What the task asks. Reproduce the listing verbatim, beginning at the line that contains "The width and height of the screenshot is (1797, 1011)." and stopping after the line that contains "pyautogui.click(x=378, y=258)". Omit the pictures from your answer.

Dataset extract.
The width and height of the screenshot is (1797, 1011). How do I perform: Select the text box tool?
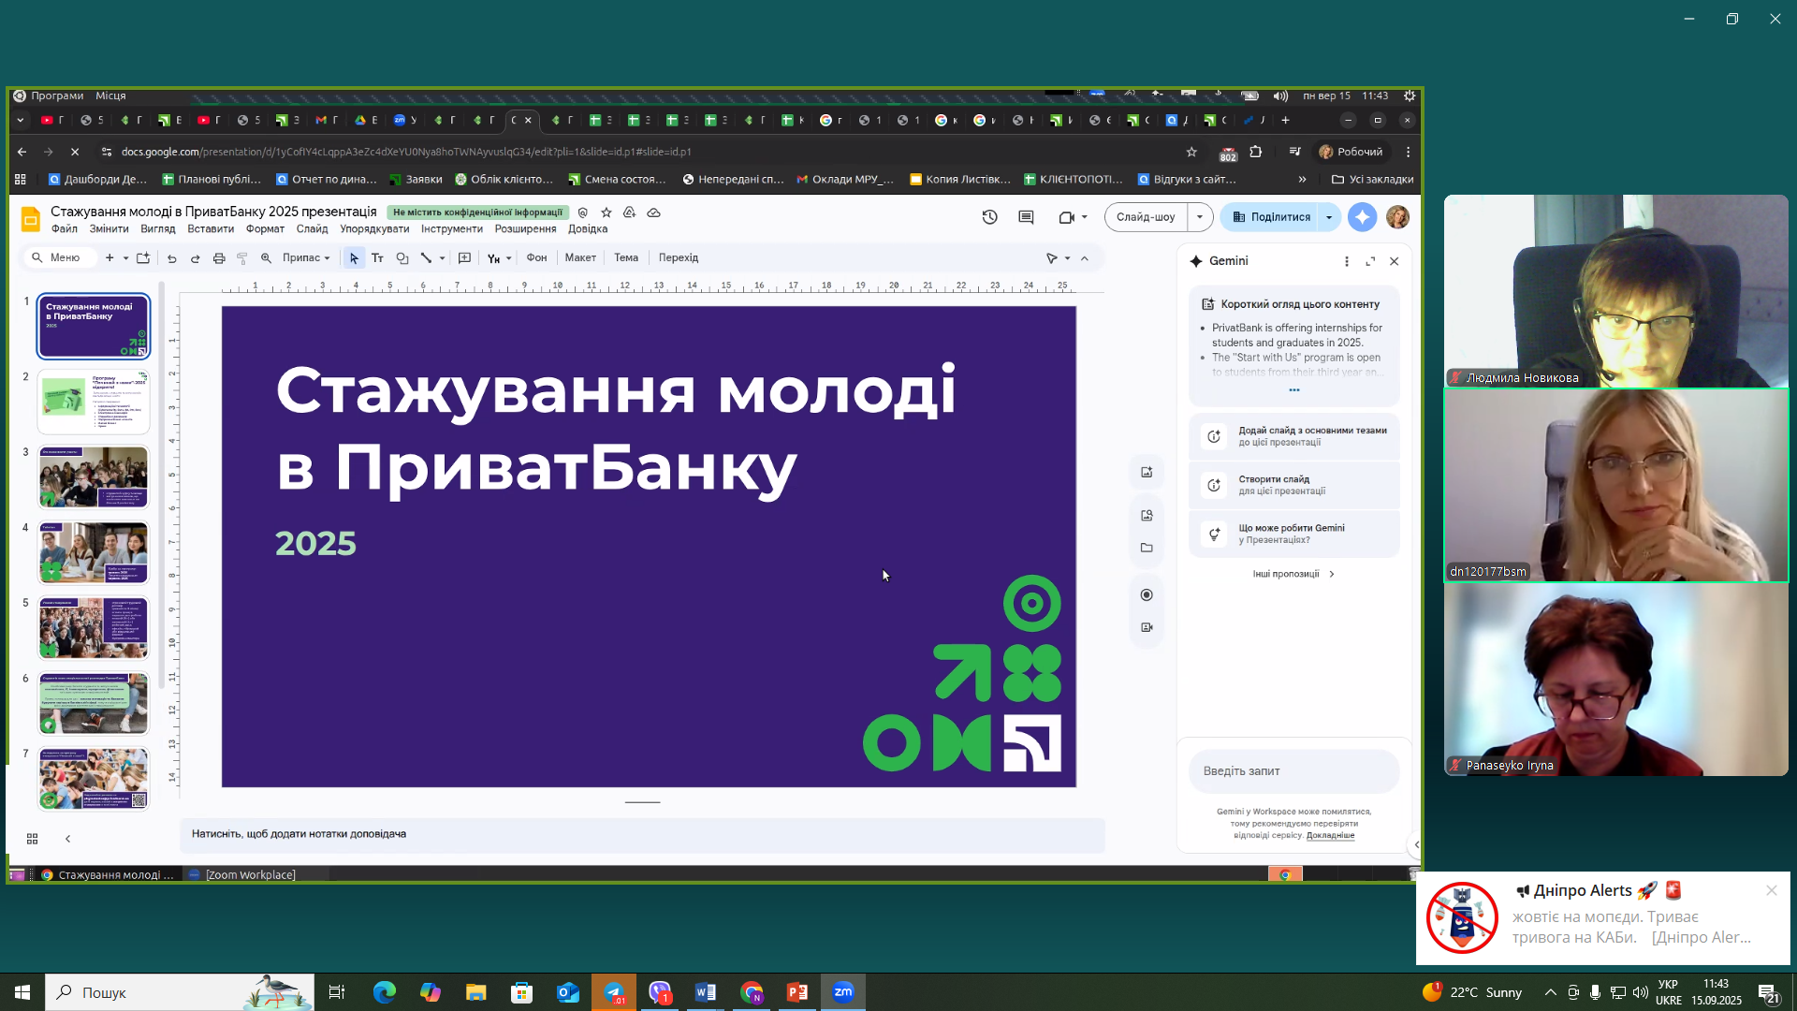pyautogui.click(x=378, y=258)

---

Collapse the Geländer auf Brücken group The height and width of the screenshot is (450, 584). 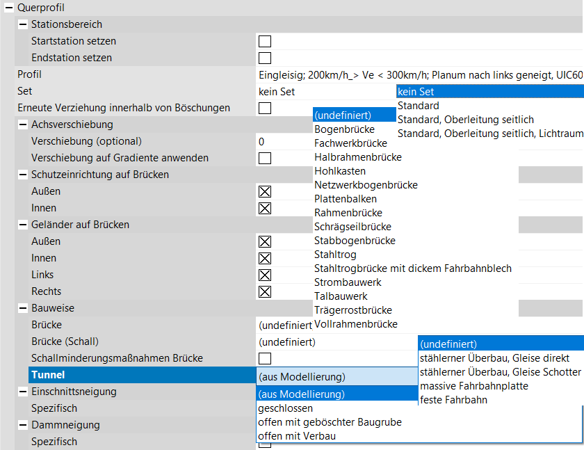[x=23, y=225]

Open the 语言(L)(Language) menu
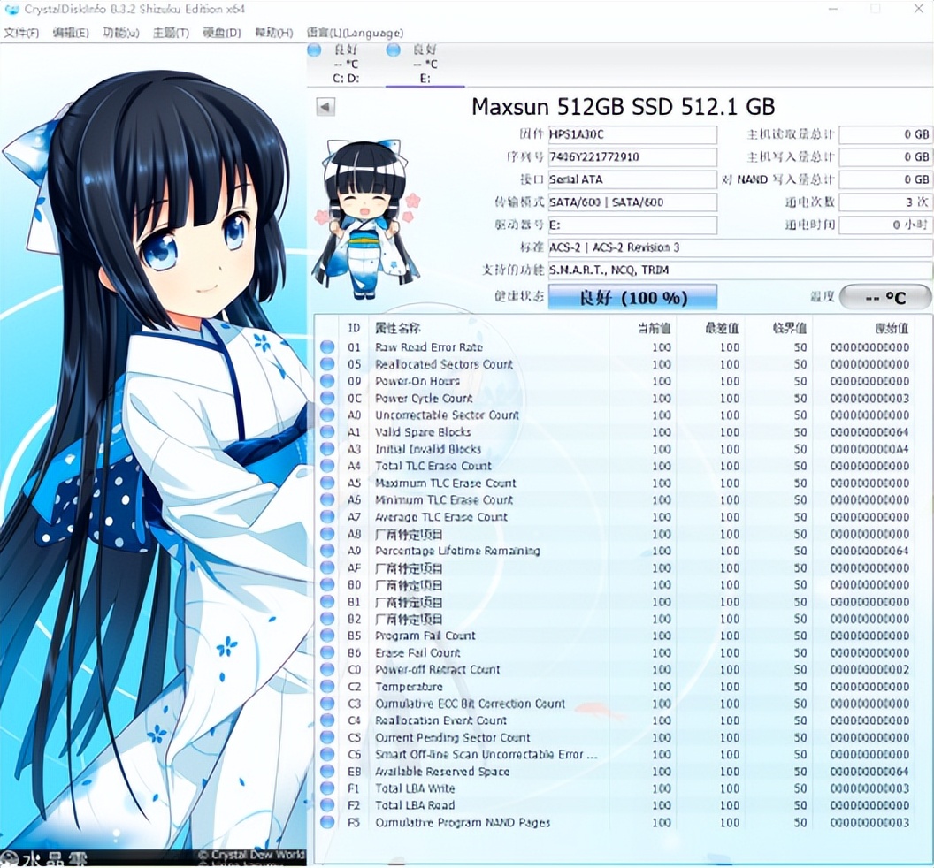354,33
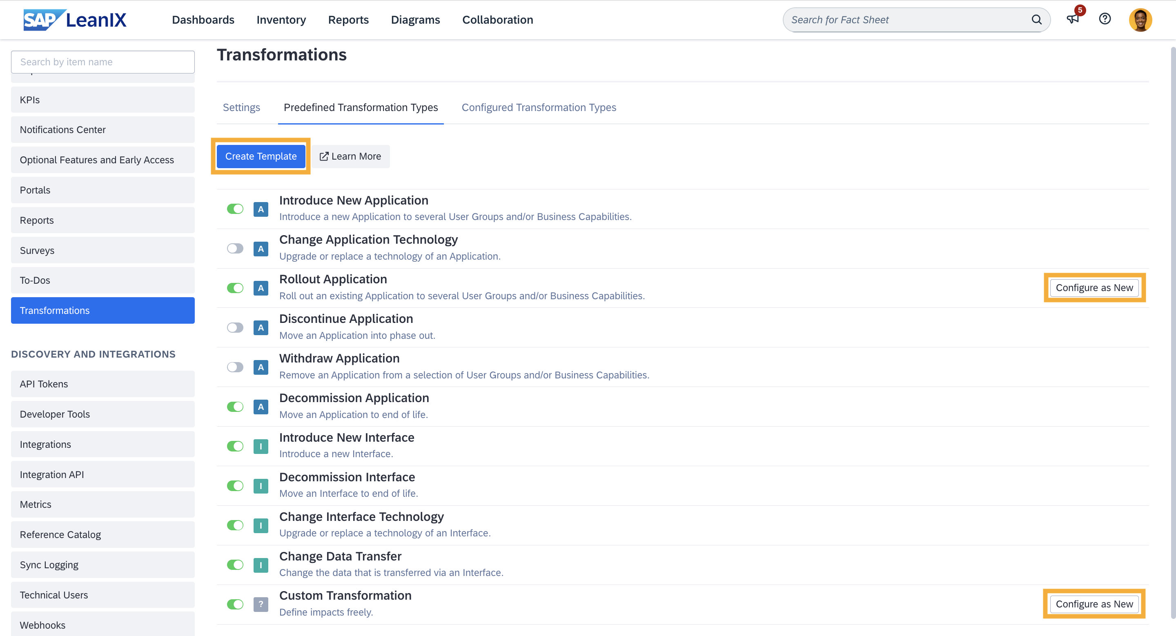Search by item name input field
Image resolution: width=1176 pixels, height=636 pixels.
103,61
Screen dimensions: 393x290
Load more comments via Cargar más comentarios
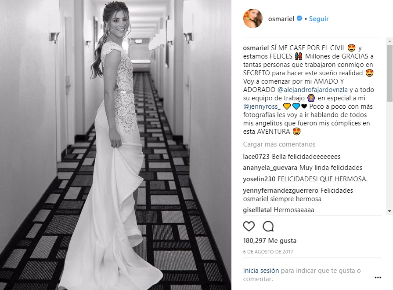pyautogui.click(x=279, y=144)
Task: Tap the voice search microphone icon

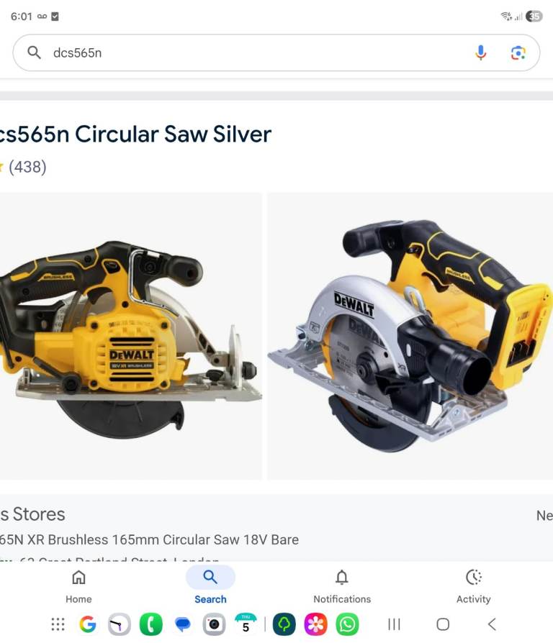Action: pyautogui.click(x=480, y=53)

--

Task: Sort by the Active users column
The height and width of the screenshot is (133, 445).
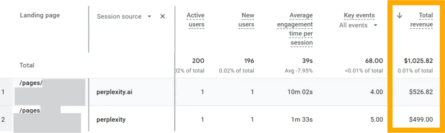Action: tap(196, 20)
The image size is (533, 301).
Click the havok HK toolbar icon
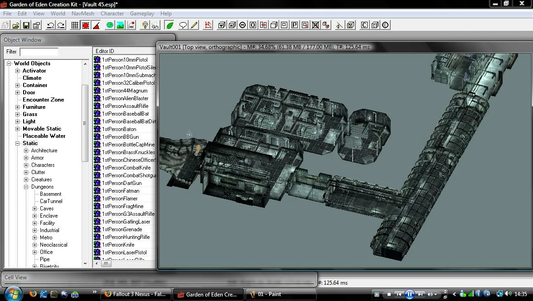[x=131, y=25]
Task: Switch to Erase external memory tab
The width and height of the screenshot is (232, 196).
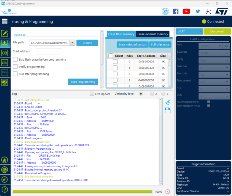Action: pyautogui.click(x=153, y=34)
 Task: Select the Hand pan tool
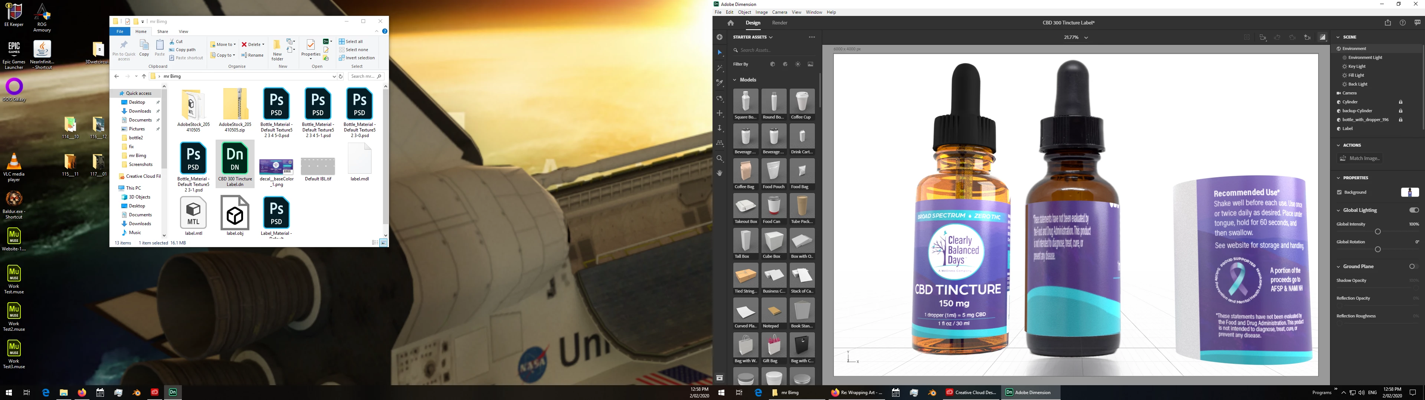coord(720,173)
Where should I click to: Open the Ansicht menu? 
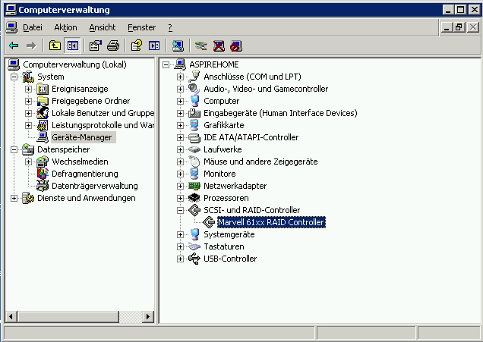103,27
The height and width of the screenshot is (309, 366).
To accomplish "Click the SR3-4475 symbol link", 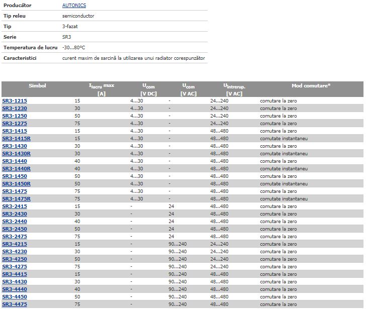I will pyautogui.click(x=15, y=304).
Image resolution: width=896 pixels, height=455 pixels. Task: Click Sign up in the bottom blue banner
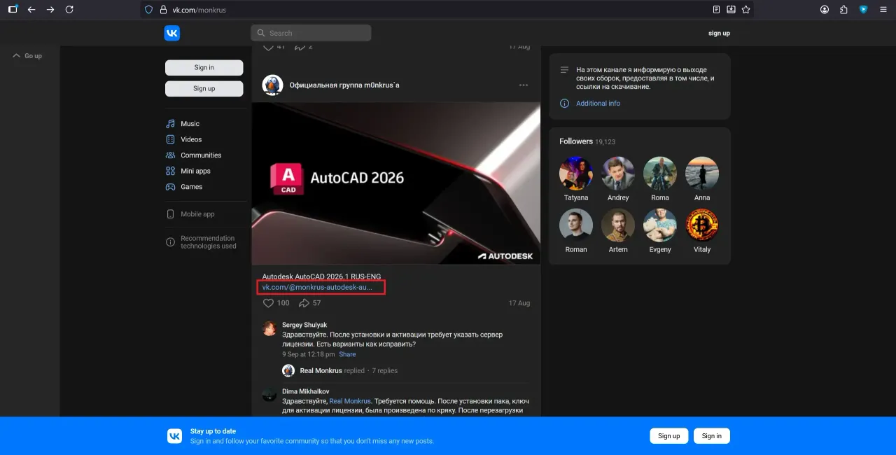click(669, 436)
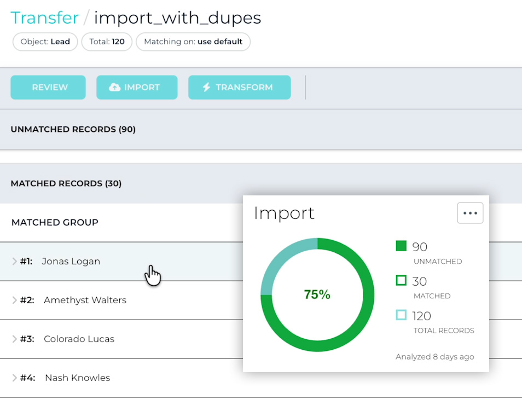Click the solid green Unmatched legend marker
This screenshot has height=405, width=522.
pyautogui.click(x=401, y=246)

Exercise response.
The width and height of the screenshot is (1797, 1011). How do I perform: Select the text box tool?
pyautogui.click(x=378, y=258)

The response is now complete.